初対面といきなり親しくなる技術を、ファルシアは持ち合わせていない。
「ねぇヴィー。会議に入る前に、ファルちゃんが知らないこいつらの事、紹介していいよね?」
それを察したのか、イグドラシルはそうネヴィアへ提案した。すると、彼女は二つ返事で了承した。

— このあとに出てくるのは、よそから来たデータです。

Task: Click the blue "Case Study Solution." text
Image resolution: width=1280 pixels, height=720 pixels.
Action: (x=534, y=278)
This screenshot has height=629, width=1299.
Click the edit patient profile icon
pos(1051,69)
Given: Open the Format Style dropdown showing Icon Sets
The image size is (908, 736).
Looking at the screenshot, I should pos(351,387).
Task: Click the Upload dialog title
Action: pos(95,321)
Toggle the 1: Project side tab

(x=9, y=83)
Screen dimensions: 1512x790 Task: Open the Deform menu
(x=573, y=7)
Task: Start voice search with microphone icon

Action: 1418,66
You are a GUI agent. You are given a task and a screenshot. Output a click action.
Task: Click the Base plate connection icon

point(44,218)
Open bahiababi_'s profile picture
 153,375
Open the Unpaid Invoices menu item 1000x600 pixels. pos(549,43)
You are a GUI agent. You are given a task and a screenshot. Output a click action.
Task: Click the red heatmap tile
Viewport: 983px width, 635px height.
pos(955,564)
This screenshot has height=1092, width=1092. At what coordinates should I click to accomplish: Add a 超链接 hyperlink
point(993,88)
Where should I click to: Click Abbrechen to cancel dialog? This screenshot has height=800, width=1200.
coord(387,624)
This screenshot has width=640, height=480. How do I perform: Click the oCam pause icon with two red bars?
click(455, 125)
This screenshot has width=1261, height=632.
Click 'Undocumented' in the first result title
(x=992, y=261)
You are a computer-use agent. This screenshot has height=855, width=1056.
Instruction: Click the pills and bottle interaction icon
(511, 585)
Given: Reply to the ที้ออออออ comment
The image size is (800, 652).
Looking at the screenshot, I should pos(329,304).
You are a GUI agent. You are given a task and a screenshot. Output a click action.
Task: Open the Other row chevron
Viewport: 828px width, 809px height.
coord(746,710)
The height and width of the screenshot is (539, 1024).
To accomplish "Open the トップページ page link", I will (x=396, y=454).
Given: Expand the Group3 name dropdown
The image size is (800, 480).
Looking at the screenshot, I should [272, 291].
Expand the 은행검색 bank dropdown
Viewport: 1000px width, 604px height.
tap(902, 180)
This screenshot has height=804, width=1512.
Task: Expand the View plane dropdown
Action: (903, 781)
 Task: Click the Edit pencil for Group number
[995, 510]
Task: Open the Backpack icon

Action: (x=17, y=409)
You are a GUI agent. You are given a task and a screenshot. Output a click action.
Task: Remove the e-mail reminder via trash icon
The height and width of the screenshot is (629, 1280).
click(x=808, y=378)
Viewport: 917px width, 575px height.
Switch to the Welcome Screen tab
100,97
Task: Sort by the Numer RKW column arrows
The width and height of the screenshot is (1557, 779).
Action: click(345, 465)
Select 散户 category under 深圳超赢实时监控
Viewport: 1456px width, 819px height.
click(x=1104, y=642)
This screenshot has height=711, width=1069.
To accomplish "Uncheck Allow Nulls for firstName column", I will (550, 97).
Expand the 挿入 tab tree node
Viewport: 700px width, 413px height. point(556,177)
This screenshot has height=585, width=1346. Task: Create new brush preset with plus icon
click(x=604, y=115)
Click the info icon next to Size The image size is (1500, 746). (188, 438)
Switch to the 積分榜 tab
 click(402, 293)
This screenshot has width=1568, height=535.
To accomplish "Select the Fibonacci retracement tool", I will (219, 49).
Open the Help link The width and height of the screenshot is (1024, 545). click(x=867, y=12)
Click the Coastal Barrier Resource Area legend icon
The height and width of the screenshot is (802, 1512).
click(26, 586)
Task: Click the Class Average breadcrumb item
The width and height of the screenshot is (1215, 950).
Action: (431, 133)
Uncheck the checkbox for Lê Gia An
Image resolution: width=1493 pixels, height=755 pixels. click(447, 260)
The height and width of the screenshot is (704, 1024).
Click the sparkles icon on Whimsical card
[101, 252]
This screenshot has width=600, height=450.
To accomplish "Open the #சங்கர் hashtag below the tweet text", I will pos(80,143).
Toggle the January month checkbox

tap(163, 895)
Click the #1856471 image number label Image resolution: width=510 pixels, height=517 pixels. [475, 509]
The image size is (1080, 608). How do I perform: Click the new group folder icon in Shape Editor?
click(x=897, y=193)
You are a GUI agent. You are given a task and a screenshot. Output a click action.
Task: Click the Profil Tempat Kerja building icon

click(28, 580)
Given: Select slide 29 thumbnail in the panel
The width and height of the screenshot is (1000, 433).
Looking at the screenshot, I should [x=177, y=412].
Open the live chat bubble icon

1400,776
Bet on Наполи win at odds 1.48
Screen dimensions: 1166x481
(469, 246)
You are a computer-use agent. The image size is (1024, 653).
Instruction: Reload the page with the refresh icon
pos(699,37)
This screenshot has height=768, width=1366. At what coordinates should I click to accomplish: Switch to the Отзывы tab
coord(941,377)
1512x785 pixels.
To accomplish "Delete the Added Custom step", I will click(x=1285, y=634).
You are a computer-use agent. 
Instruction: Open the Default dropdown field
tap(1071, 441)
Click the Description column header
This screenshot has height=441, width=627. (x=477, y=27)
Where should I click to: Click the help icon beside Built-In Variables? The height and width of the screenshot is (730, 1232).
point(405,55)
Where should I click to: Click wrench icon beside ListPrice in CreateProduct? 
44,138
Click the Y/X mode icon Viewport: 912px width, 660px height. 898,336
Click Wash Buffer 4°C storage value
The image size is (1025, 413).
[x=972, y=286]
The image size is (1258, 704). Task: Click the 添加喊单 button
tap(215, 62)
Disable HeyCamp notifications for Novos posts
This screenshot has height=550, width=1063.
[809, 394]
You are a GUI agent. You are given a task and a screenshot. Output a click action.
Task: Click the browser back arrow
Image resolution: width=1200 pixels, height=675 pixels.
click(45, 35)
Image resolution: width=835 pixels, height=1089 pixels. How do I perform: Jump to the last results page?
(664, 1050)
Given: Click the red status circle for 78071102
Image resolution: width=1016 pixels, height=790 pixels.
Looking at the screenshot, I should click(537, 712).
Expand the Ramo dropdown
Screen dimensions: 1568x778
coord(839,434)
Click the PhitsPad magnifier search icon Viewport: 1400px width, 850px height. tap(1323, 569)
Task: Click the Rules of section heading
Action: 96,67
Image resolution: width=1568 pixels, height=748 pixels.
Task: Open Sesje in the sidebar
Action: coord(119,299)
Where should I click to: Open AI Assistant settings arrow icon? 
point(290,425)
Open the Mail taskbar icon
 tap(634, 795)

「よしよし! じゃあ先に、こっちの暗そうな方から紹介するね!」
すると、その『暗そうな方』がイグドラシルを睨みつけた。
「誰が暗そうよ……。脳にアルコールしか詰まってない奴は語彙力が少ないって噂、本当なのね……」
「はぁ~い? ごっめ~ん。そっちの言葉、ジメジメしてて、私の耳に届かなかったみたい」
「はぁ?」
「あぁ?」
イグドラシルと『暗そうな方』が同時に立ち上がった。
ネヴィアはテーブルを一度殴り、それを鎮める。
「イグドラシル。早く紹介しろ」
「ちっ。でね、ファルちゃん。この陰キャちゃんは『リーザ・アーチペクト』。情報を司る第二部隊の隊長ね」
「たったたた隊長さん……!?」
ファルシアは動揺する。
それなりの立場だとは思っていたが、予想が当たってしまっていた。そうなれば、もう一人の方も自然と予想がついてしまった。
「んでんで、こっちの堅物そうな縁無し眼鏡は――」
「誰が縁無し眼鏡だ。紹介をすると言うから、黙っていたというのに。良いかイグドラシル? 情報の伝達は正確なものでなければならない。それを怠るのは軍人として下も下だ。いくら剣の腕が良いとは言え――」
「こっちは『ブリック・サフェッティ』! 治安維持を司る第三部隊の隊長ね!! はい! 終わり!」
イグドラシルは強引に打ち切り、強引に終わらせた。
こうでもしなければ、永遠にこのお説教が続くのだ。
「や……やっぱり隊長さんだった……!」
騎士団、各部隊の隊長、そして王女。
今、この場で最も場違いな者は誰か。
ファルシアは緊張で失神しそうになっていた。